6. Streaming Is Not a Golden Ticket
Streaming is no longer the dream “one deal solves everything” outcome. The deals are leaner, the competition is brutal, and many filmmakers now make more by going direct‑to‑fan through TVOD, memberships, or niche platforms than by chasing a low‑MG all‑rights license. You need to know why you want a streamer—brand value, audience reach, or pure revenue—and plan accordingly.
7. Format Matters Less Than Relationship
Audiences care more about access than whether your project is a feature, series, or hybrid. If you give them a reason to show up repeatedly, they will follow you across formats. If you do not, a 90‑minute feature is just one more piece of content in an endless feed.elliotgrove.
8. Marketing Starts at Concept
Marketing is not something you “figure out later.” The most effective 2026 indies build their hook at the idea stage—title, poster, and logline are treated as core creative decisions, not afterthoughts. If you cannot imagine the trailer, one‑sheet, and social teaser while you are still outlining, that is a red flag.

9. Community Is Your Real Safety Net
Filmmakers who plug into networks, reading lists, and producer education hubs are adapting the fastest. They are not reinventing the wheel alone; they are leveraging shared knowledge, updated contracts, and peer feedback to make smarter decisions project by project.

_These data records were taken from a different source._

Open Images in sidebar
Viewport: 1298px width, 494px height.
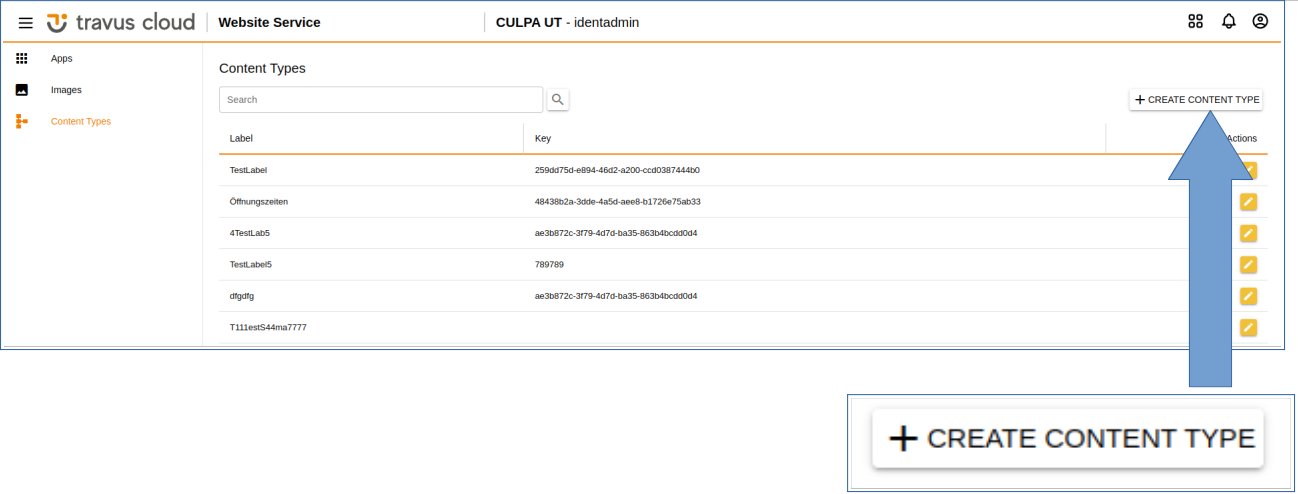(x=66, y=90)
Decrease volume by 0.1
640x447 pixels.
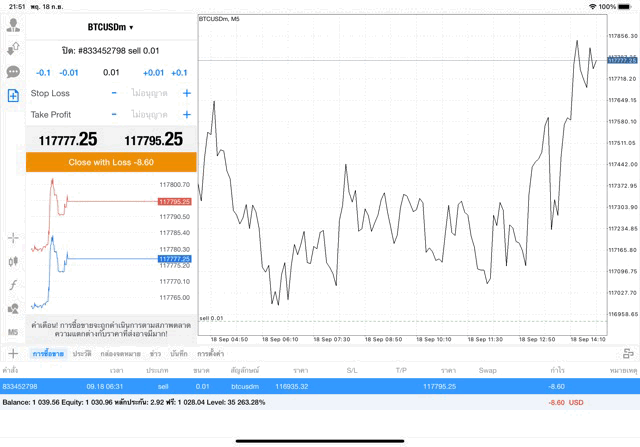click(43, 73)
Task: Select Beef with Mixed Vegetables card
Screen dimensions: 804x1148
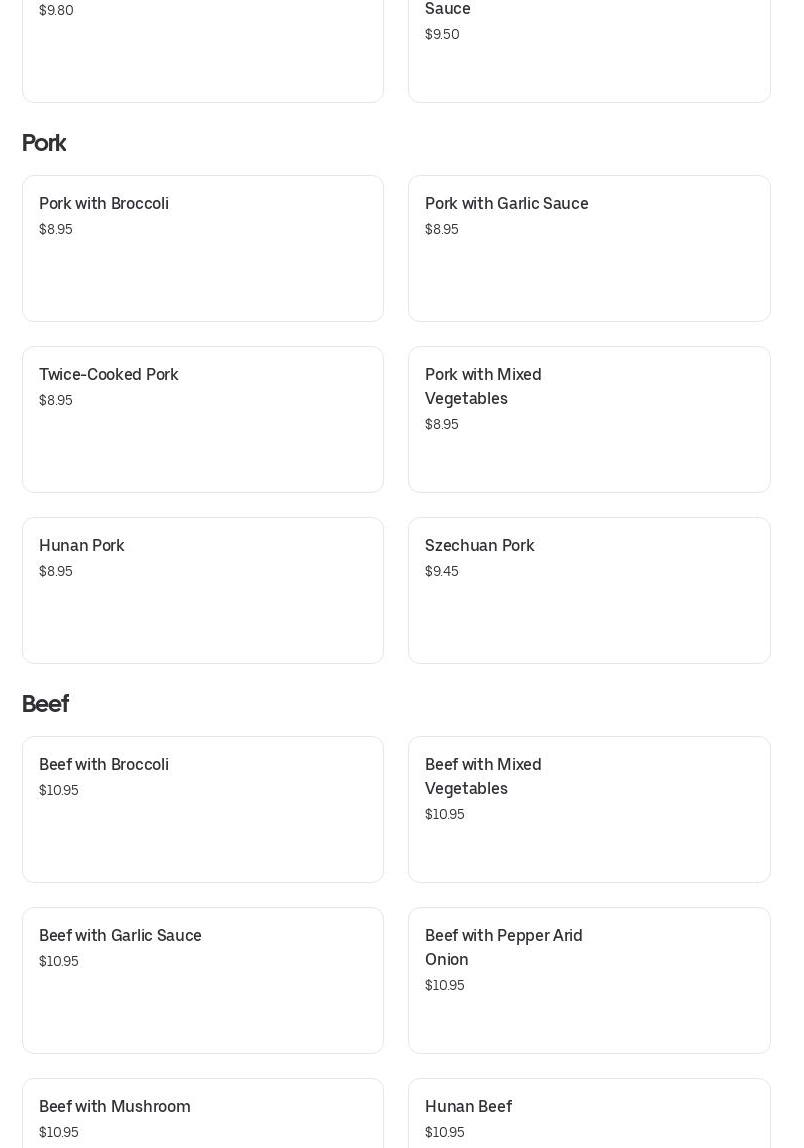Action: 589,810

10. Accepting Reality Is Your Edge
Here is the real brutal truth: if you can accept all of this, you gain an edge. Most of the field is still clinging to old myths about discovery, “overnight” success, and festival miracles. If you are willing to treat your indie career as a living, evolving business—grounded in current data and audience behavior—2026 might be the moment where “truly independent” stops meaning powerless and starts meaning in control.